Aug 19, 2016 - D Robinson
I own and use both aluminum and cast iron DOs, our scout troop has back packed with the aluminum Do, one hiker carries the pot and some food another carries the lid and more food. we have cooked everything from pancakes to pot roast, you just have to prepare and plan ahead. Highly acidic foods have the same effect on cast iron as aluminum, it erodes the metal and on cast iron it also eats away the seasoning you try so hard to protect. I have an aluminum Do that is almost 15 years old and it shows no sign of pitting on the inside as I try to maintain a good seasoning finish on the inside and have cooked maybe a hundred gallons of tomatoes and tomato products in it with no noticeable damage or pitting. Acidic foods should be cooked rapidly and removed from the DO as soon as possible after cooking to minimalize the acidic effects on your pots. Cook anything and everything in a Dutch Oven, they can take it if you can make it.
Aug 30, 2016 - M Sanders
Cast iron and aluminum dutch ovens both work very well. As a
former river guide in the Pacific Northwest, I primarily used
aluminum ovens and the anodized aluminum ones seemed to work
the best. No seasoning required and anodized aluminum has
non-stick properties which made clean up a bit easier. The
reason we used aluminum was we were constantly operating in a
very wet environment and weight was at a premium. We also
saved time with washing and seasoning. Cast iron would rust
immediately in this environment. We did have to be careful
with wind however as the aluminum ovens seemed to cool off
faster in a breeze. On windy days we tried to set up near
high rocks or other features to block wind as our ovens were
often stacked 3 high to feed everyone.
Oct 06, 2016 - Joe
Has anyone used turkey roasting bags in a DO? I assume they can
handle the temperature but do they end up sticking to the seasoned
surface or anything? Seems like they might be a way to avoid
tomato based recipes from contacting the actual surface and cause
pitting while also making clean up easier?

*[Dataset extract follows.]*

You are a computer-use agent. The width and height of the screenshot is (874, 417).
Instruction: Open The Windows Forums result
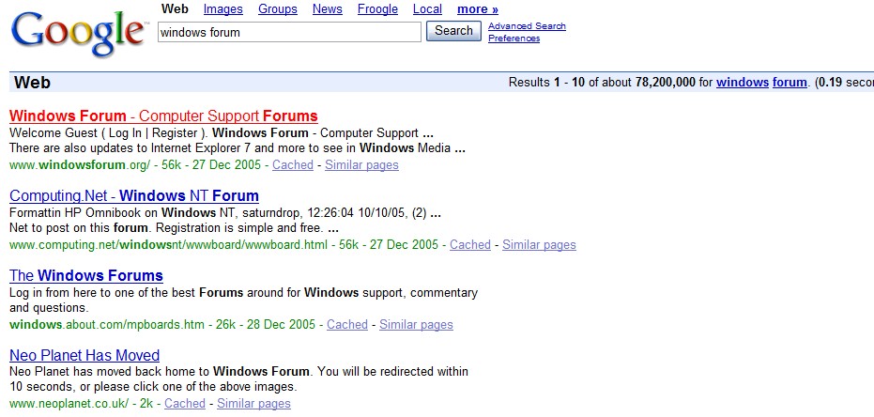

Oct 06, 2016 - Dutch Oven Dude
@Joe - I'd never take the chance on the possibility of melting
the bag onto a hot spot of my dutch oven.
Oct 08, 2016 - Joe
Thanks Dude. I just made my first ever DO meal and it turned out
pretty good (not perfect but hey it was my first time so I'll take it).
And cleaning it up afterward wasn't nearly as hard as I was afraid it
might be, even with a little bit of burn from a hot spot. But now that
it's clean, I can't wait to get it dirty again! Love your site. Thx again.
Nov 07, 2016 - John Karnes
on Amazon, search for "dutch oven foil liners" - just got back
from a trip using these and they are fantastic - a little
pricey for what they are, but you can't beat the easy cleanup.
Also eliminates any concern over the seasoning and acidic
foods. Obviously if you are trying to minimize trash these may
not be for you, but it is hard to beat pulling the liner out,
folding it up into something about the size of a crushed soda
can, and being completely done with cleanup...
Aug 11, 2017 - Jeremy
I left some oven bags in my anodized aluminum oven one time.
Then I put it on a fire to warm it up while I went to get
butter from the cooler. Got distracted, and by the time I
came with the butter, I had a puddle of melted oven bag in
there. Didn't stick to the anodized surface. I did clean the
surface with soap and water just to be safe and went ahead
with melting my butter. After using my 10" aluminum without
legs, I'm thinking I'll buy more aluminum ovens and grind the
legs off for use on my stove at home because the anodized
aluminum ovens are so great for cooking many different kinds
of things on or off the campfire.
Aug 21, 2017 - russ
Any seasoned cast iron pan can be washed
with soap and water. I have pans that
have been in my family for over 100
years, always washed with soap and water
as far as I know as I am assuming my
great grandmother showed my grandmother
who showed my mother who showed me.
Dried on the stove after washed and put
up dry(no water or oil).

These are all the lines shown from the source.